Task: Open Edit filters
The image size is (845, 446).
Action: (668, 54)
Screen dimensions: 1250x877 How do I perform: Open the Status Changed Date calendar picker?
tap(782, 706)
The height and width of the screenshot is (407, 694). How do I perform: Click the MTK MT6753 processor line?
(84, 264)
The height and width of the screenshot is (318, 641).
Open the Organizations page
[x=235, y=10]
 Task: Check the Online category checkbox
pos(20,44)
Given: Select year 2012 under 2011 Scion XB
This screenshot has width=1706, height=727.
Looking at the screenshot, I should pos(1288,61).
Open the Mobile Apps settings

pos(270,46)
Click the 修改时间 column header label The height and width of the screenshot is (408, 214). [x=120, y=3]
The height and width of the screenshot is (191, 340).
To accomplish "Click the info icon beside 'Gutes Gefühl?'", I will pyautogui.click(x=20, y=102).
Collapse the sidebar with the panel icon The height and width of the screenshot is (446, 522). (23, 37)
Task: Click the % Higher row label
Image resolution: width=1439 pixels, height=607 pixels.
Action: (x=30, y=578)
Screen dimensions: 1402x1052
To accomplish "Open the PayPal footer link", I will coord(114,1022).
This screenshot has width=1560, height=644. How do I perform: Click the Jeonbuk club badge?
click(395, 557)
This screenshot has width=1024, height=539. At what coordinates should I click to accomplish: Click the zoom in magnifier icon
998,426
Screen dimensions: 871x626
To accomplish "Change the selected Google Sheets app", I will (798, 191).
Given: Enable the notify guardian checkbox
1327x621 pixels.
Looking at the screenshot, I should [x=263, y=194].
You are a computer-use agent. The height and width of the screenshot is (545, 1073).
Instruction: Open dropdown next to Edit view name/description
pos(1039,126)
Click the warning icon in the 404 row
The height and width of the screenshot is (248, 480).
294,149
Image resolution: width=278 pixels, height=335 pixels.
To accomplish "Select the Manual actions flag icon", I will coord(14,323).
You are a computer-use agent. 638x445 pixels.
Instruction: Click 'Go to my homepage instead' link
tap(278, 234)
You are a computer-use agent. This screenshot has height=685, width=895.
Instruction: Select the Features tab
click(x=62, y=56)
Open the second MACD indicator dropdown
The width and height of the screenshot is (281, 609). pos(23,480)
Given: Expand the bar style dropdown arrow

▶ **EXERCISE INSTRUCTIONS**: Every record listed above needs to be written out again exactly.

▶ **EXERCISE ANSWER**:
Task: Open Edit filters
The image size is (845, 446).
Action: (668, 54)
Screen dimensions: 1250x877 How do I perform: Open the Status Changed Date calendar picker?
tap(782, 706)
The height and width of the screenshot is (407, 694). How do I perform: Click the MTK MT6753 processor line?
(84, 264)
The height and width of the screenshot is (318, 641).
Open the Organizations page
[x=235, y=10]
 Task: Check the Online category checkbox
pos(20,44)
Given: Select year 2012 under 2011 Scion XB
This screenshot has width=1706, height=727.
Looking at the screenshot, I should pos(1288,61).
Open the Mobile Apps settings

pos(270,46)
Click the 修改时间 column header label The height and width of the screenshot is (408, 214). [x=120, y=3]
The height and width of the screenshot is (191, 340).
To accomplish "Click the info icon beside 'Gutes Gefühl?'", I will pyautogui.click(x=20, y=102).
Collapse the sidebar with the panel icon The height and width of the screenshot is (446, 522). (23, 37)
Task: Click the % Higher row label
Image resolution: width=1439 pixels, height=607 pixels.
Action: (x=30, y=578)
Screen dimensions: 1402x1052
To accomplish "Open the PayPal footer link", I will coord(114,1022).
This screenshot has width=1560, height=644. How do I perform: Click the Jeonbuk club badge?
click(395, 557)
This screenshot has width=1024, height=539. At what coordinates should I click to accomplish: Click the zoom in magnifier icon
998,426
Screen dimensions: 871x626
To accomplish "Change the selected Google Sheets app", I will (798, 191).
Given: Enable the notify guardian checkbox
1327x621 pixels.
Looking at the screenshot, I should [x=263, y=194].
You are a computer-use agent. The height and width of the screenshot is (545, 1073).
Instruction: Open dropdown next to Edit view name/description
pos(1039,126)
Click the warning icon in the 404 row
The height and width of the screenshot is (248, 480).
294,149
Image resolution: width=278 pixels, height=335 pixels.
To accomplish "Select the Manual actions flag icon", I will coord(14,323).
You are a computer-use agent. 638x445 pixels.
Instruction: Click 'Go to my homepage instead' link
tap(278, 234)
You are a computer-use agent. This screenshot has height=685, width=895.
Instruction: Select the Features tab
click(x=62, y=56)
Open the second MACD indicator dropdown
The width and height of the screenshot is (281, 609). pos(23,480)
Given: Expand the bar style dropdown arrow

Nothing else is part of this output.